**Задание 1**
Перепишите без изменений строки листинга, начиная со строки с «The image size» и до конца листинга включительно.

**Исходный текст**
____

Депутатский запрос — страница 63 из 79

* * *

Узкая профессионализация упрощает земледельческий труд до службы, до исполнения операции или вида работ. Это — для индивидуума. Для коллектива же — наоборот, усложняет. И сложность тут более психологическая, нежели профессиональная. Возьмем, для примера, сенокос. Практикуют так: сеяные травы косят звеньями, естественные — индивидуально, то есть распределяют участки или дают задание в сухом сене по семьям или дворам. Эти два способа есть прошлое и настоящее сенокоса. Во втором случае хозяин двора косит, сушит, сгребает и стогует. Не обязательно вручную, если он тракторист и какие-то участки позволяют пустить косилку и грабли, обязательно этим воспользуется. Но суть все равно остается: рабочий от начала до конца выполняет все работы, сам все рассчитывая и на себя полагаясь. В том же случае, когда косят звеном, положение иное, каждый делает свое дело: один на косилке, другой на граблях, третий на волокуше или пресс-подборщике, четвертый на стогометателе… Взаимозависимость и взаимоответственность работников налицо. Впрочем, что тут долго объяснять, читателю, знакомому с заводским конвейером, все понятно: работа упростилась, психологическая нагрузка увеличилась. Не совсем понятно тут может быть только одно: сельскому работнику к такой нагрузке надо привыкать, пока не выработает в себе заводской психологии. А это — ломка. На моих глазах такую ломку пережили доярки. Были они в полном смысле животноводами-универсалами: доили, кормили, убирали, к быку водили, теленка принимали, выпаивали, и вдруг — оператор машинного доения, только доить, к тому же в одном из цехов: растела, раздоя, товарном… Корова, что называется, переходит из рук в руки, и сколь же надо быть каждой работнице добросовестной, чтобы вся ферма работала четко и продуктивно! Ох как трудно давалась животноводкам психологическая перестройка!

____

**Задание 2**
Назовите все сельскохозяйственные машины, на которых работают члены звена на сенокосе в тексте о профессионализации в земледелии.

____

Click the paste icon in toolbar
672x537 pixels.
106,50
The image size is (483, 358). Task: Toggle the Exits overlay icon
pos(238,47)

____

**Ответ к заданию 1**
The image size is (483, 358). Task: Toggle the Exits overlay icon
pos(238,47)

**Ответ к заданию 2**
косилка, грабли, волокуша, пресс-подборщик, стогометатель